Alfredo Coto (born October 9, 1941) is an Argentine businessman.
Alfredo Coto was born in Buenos Aires in 1941. His father, Joaquín Coto, was an immigrant from Galicia (Spain), and the owner of a small butcher shop in the Retiro section of the city. Working alongside his father from age nine, and joining him in neighborhood deliveries, Coto became a wholesaler in 1963, buying rump roast and other cuts from a Kosher butcher who could not use them.[1] He opened his own, Boedo neighborhood retail butcher in 1969, and managed the shop with his wife, Gloria.[2]
Building on the customer base that the couple had cultivated through wholesale delivery, Coto owned 20 shops by 1976, and began supplying steakhouses. He purchased a cattle ranch in 1978, and in 1981, a slaughterhouse, thus becoming his own supplier. Coto's success made him a target, however, and in 1981, he was held for 11 days in a ransom kidnapping.[1]
Operating 34 retail outlets by 1987, each averaging around 40 tons of beef and offal sales a month, he opened his first supermarket in Mar de Ajó (a seaside tourist destination).[3] Coto Supermarkets expanded rapidly afterwards, and in 1992, he opened his first hypermarket. The company opened five shopping malls from the late 1990s onwards (each anchored by a Coto hypermarket), as well as a wholesale distribution and production center in Monte Grande.[4]
The chain, a sole proprietorship, remained a private company; a Clarín article at the time, however, outlined that by 1996, it netted over a billion US dollars in sales, and that its net income exceeded US$31 million.[4]
Coto and his chain were reportedly the targets of extortion during 1996 and 1997, when bombs were placed in five outlets by the self-styled People's Revolutionary Organization.[5] More fortunate than other targets, the Coto chain suffered no damages, and the group was later apprehended by police.[6]
The acquisition of the Norte chain by French retailer Carrefour in 2000 left Coto as the largest domestic supermarket retailer in Argentina, and Coto remained third overall (behind Carrefour and Chilean retailer Cencosud).[7]

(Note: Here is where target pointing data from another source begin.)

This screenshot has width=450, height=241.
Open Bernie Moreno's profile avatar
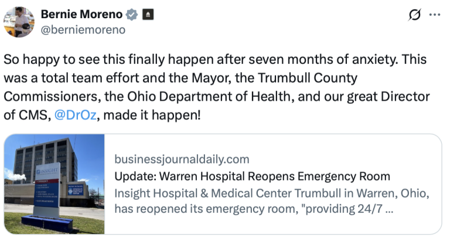pyautogui.click(x=18, y=22)
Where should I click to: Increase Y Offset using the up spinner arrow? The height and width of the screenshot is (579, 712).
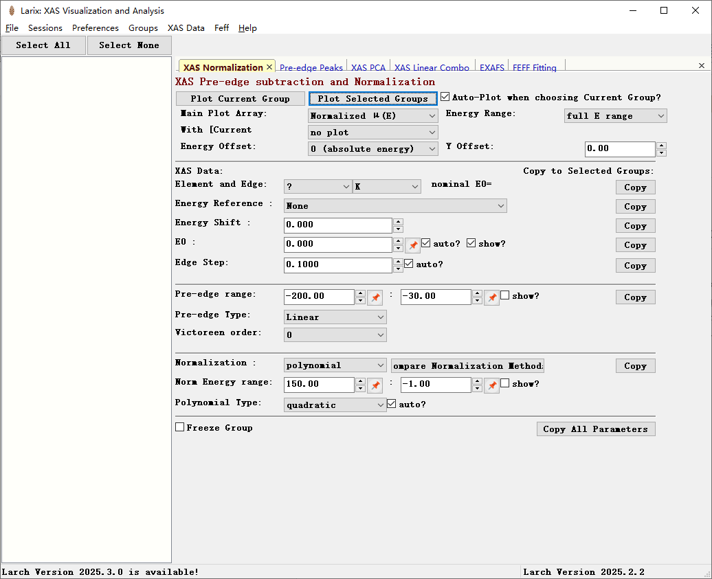[x=661, y=146]
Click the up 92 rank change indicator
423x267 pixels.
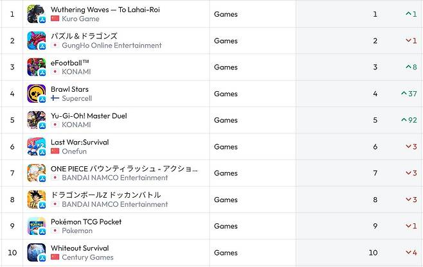pyautogui.click(x=409, y=120)
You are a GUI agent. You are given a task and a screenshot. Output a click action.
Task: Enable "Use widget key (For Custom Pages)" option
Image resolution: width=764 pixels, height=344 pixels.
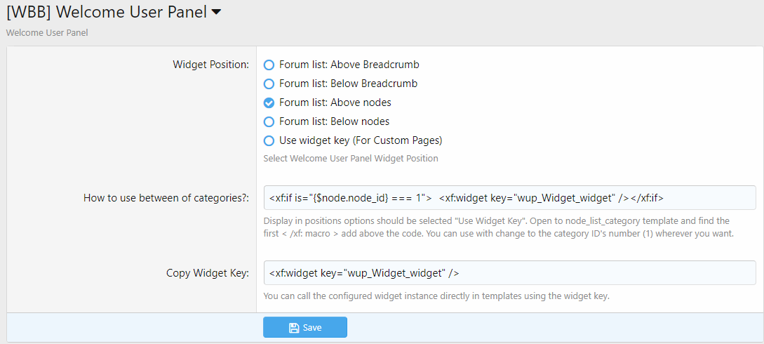click(x=269, y=140)
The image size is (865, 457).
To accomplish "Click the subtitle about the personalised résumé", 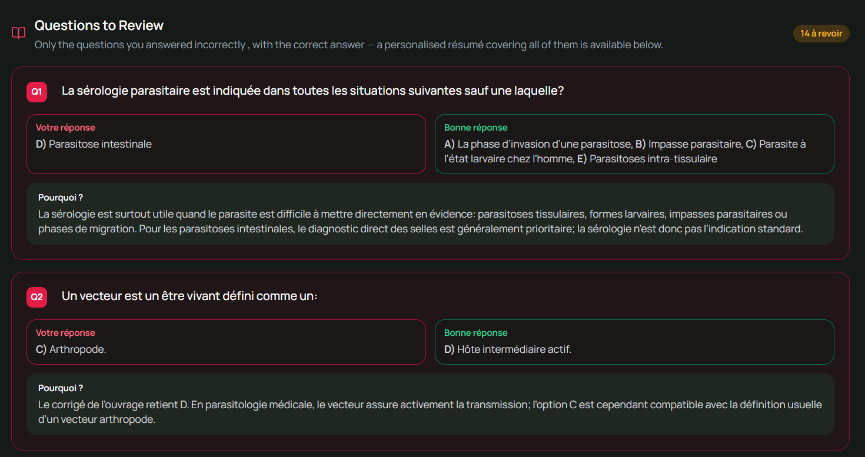I will click(x=348, y=45).
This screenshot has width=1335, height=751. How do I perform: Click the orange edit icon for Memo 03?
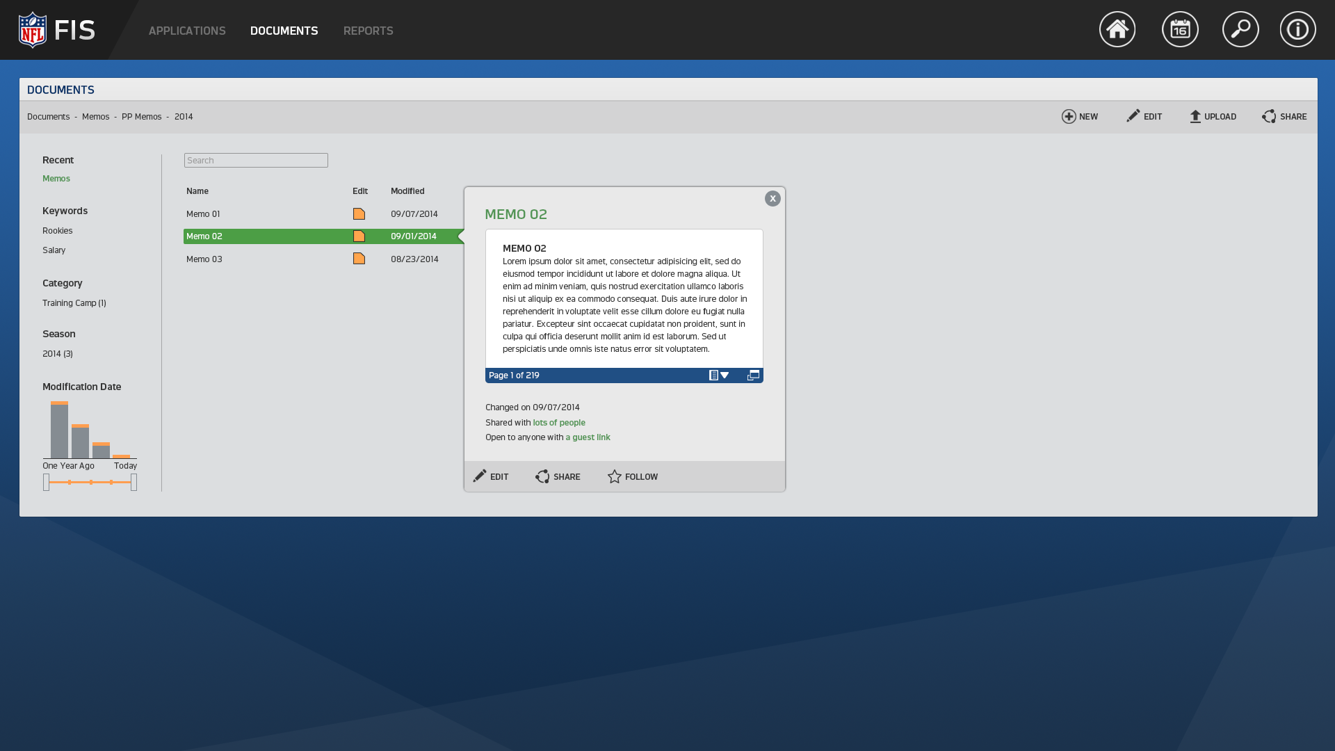(359, 259)
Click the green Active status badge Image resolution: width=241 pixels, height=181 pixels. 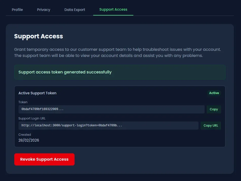[214, 93]

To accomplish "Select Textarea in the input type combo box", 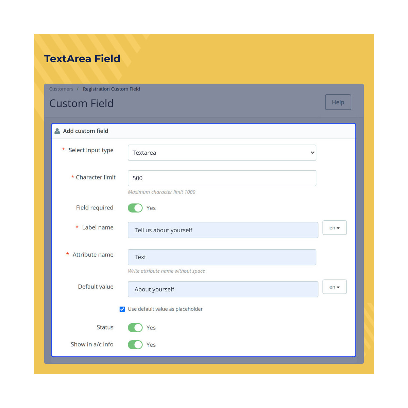I will coord(222,153).
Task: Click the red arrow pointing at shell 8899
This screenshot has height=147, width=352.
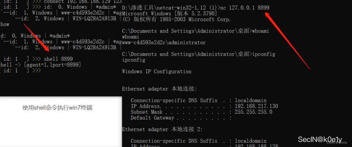Action: click(x=37, y=39)
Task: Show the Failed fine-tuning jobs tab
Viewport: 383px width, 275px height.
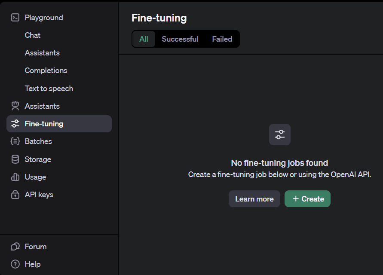Action: point(222,39)
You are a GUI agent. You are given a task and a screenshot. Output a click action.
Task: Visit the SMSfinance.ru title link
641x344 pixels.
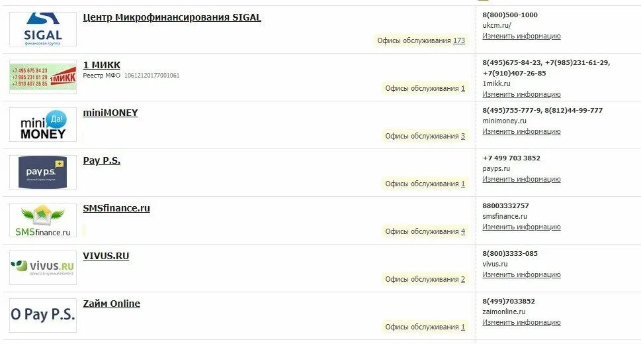[116, 208]
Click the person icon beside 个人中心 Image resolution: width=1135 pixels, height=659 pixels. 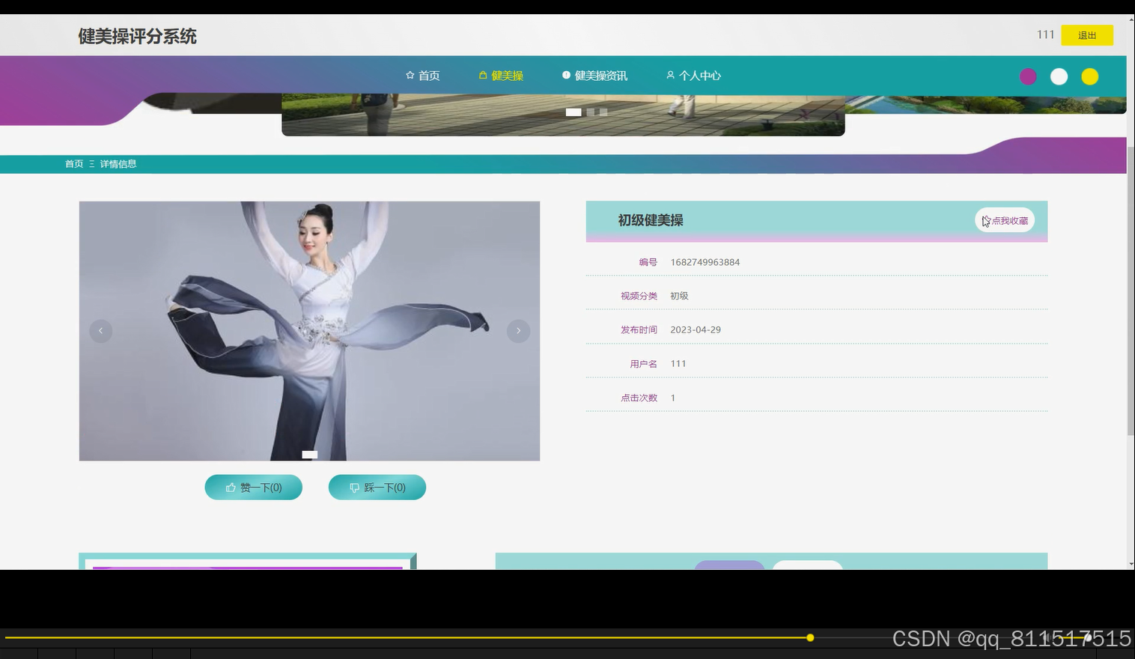click(670, 75)
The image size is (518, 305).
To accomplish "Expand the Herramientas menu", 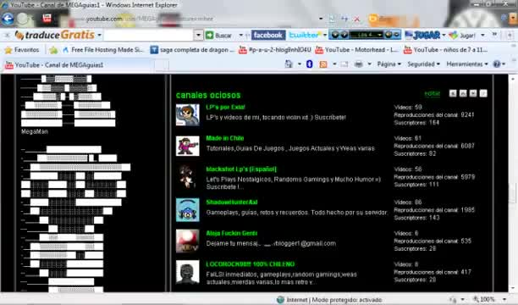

The largest domestic grocer in a country where inflation is problematic, as well as perennially contentious in politics, Coto was personally criticized in a November 2005 press conference by President Néstor Kirchner, who, discussing retailers' role in rising inflation, referred to the businessman using the company's slogan, yo te conozco ("I know you").[8] Coto maintained cordial relations with the government, however,[9] and himself later downplayed the inflation issue.[10]